El proceso se inició en diciembre de 2024, cuando el teniente general Manuel Llamas, director adjunto operativo, ordenó la apertura de una información reservada contra el agente. El objetivo de esta investigación interna era evaluar si la exposición de datos personales en el documento judicial podía derivar en responsabilidades disciplinarias. Aunque el instructor del expediente, el jefe del Estado Mayor de la Guardia Civil, concluyó que no existía una falta que motivara un expediente formal, requirió al jefe de la UCO la notificación de un apercibimiento verbal al analista responsable.

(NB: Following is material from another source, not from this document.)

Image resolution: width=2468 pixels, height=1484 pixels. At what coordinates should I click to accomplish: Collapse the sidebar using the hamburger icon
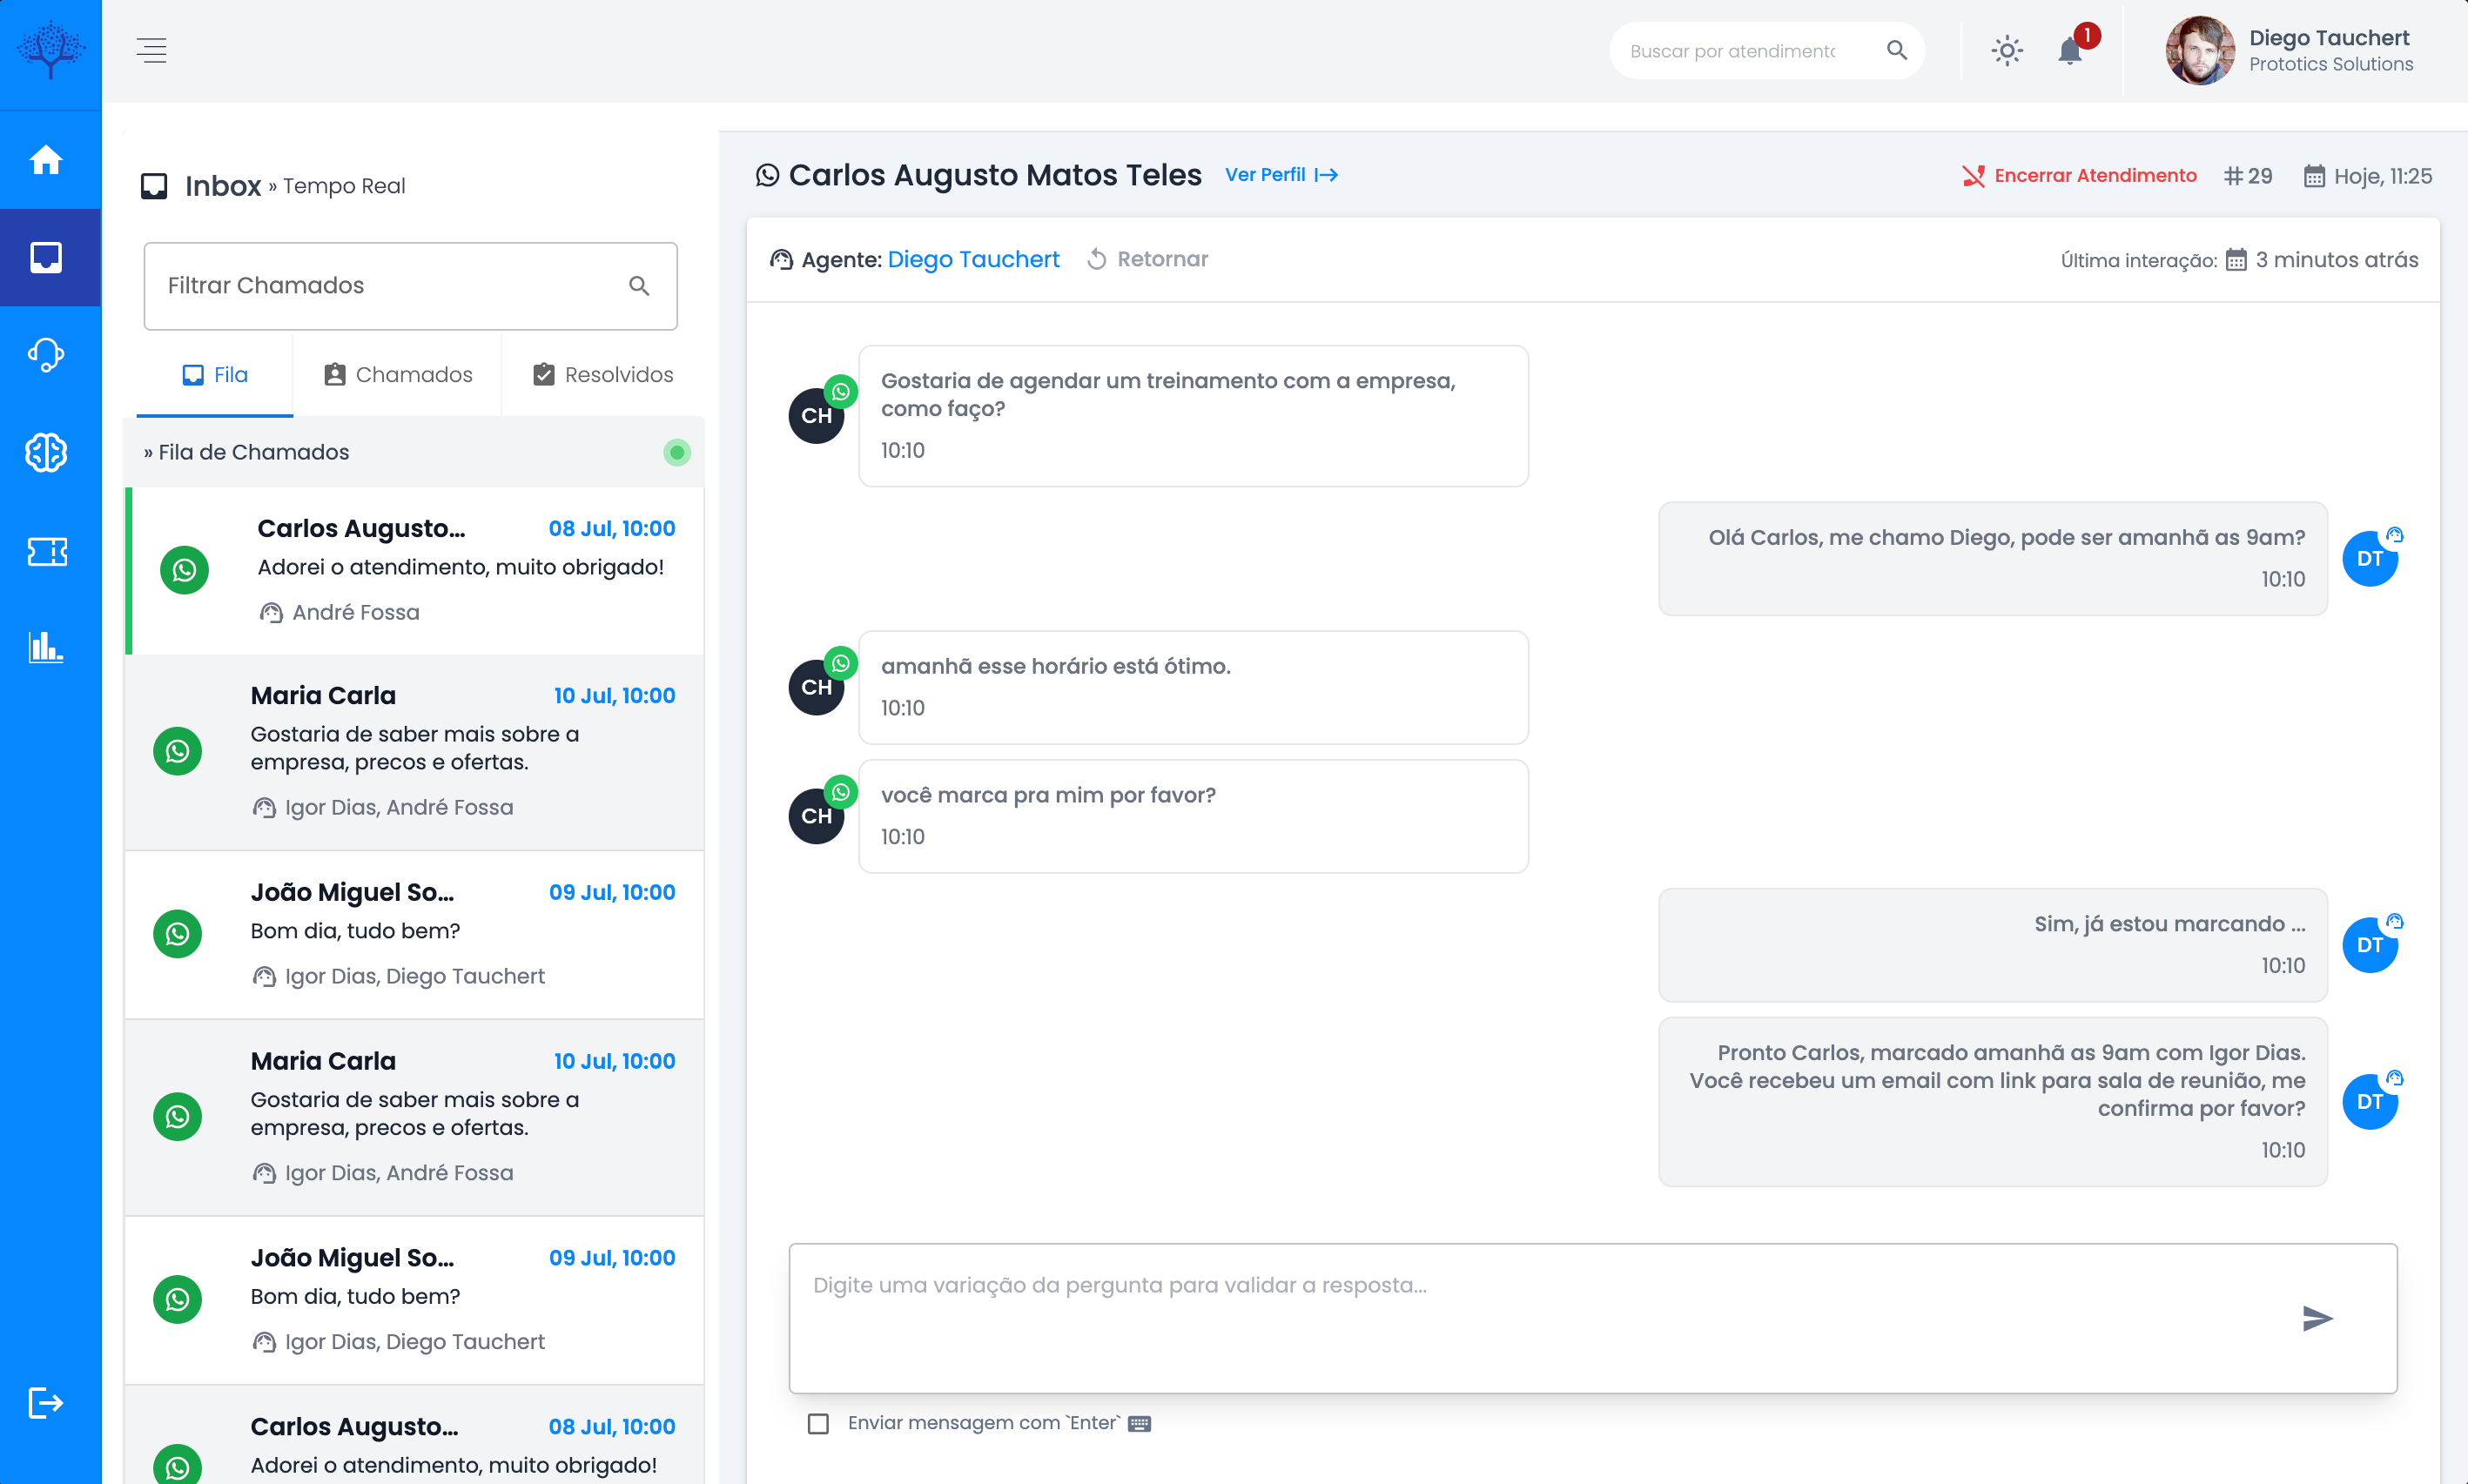click(153, 50)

Este episodio se enmarca en una serie de investigaciones internas dirigidas hacia la unidad de élite de la Guardia Civil. Según consta en los últimos informes del caso Leire Díez, que instruye la Audiencia Nacional, entre los años 2024 y 2025 se abrieron al menos tres informaciones reservadas que afectaron a la cúpula de la UCO, incluyendo al coronel Rafael Yuste y al general Alfonso López Malo. Las pesquisas internas, que finalmente no prosperaron en sanciones graves, se justificaron oficialmente por presuntas filtraciones de datos a los medios de comunicación.
Los informes de la propia unidad anticorrupción revelan, además, la existencia de presiones institucionales sobre el desarrollo de las investigaciones. Consta en el sumario que en julio de 2024, el teniente general Llamas habría dado instrucciones para que los agentes adoptaran una postura de menor iniciativa en las causas que afectaban a figuras del entorno del Ejecutivo, indicando que debían «ponerse de perfil» y limitar sus actuaciones a los requerimientos expresos de la autoridad judicial.
Asimismo, los mandos de la UCO han testificado sobre encuentros mantenidos con el anterior director general del Cuerpo, Leonardo Marcos. Según el relato de los oficiales, en julio de 2024 Marcos calificó los oficios de la unidad en el caso de David Sánchez como «prospectivos y malintencionados». En dicha reunión, el entonces director habría instado a que el análisis de los correos electrónicos se finalizara en el plazo de una semana sin hallar irregularidades, pretensión que fue rechazada por los responsables de la investigación al considerarla materialmente imposible y contraria al rigor técnico.
La revelación de estos hechos ha provocado un notable malestar en las distintas escalas de la Guardia Civil. Fuentes internas señalan una división creciente entre la base operativa y la cúpula del Cuerpo, manifestando un respaldo mayoritario a los mandos de la Policía Judicial frente a las decisiones adoptadas por la Dirección Adjunta Operativa y la dirección política de la institución.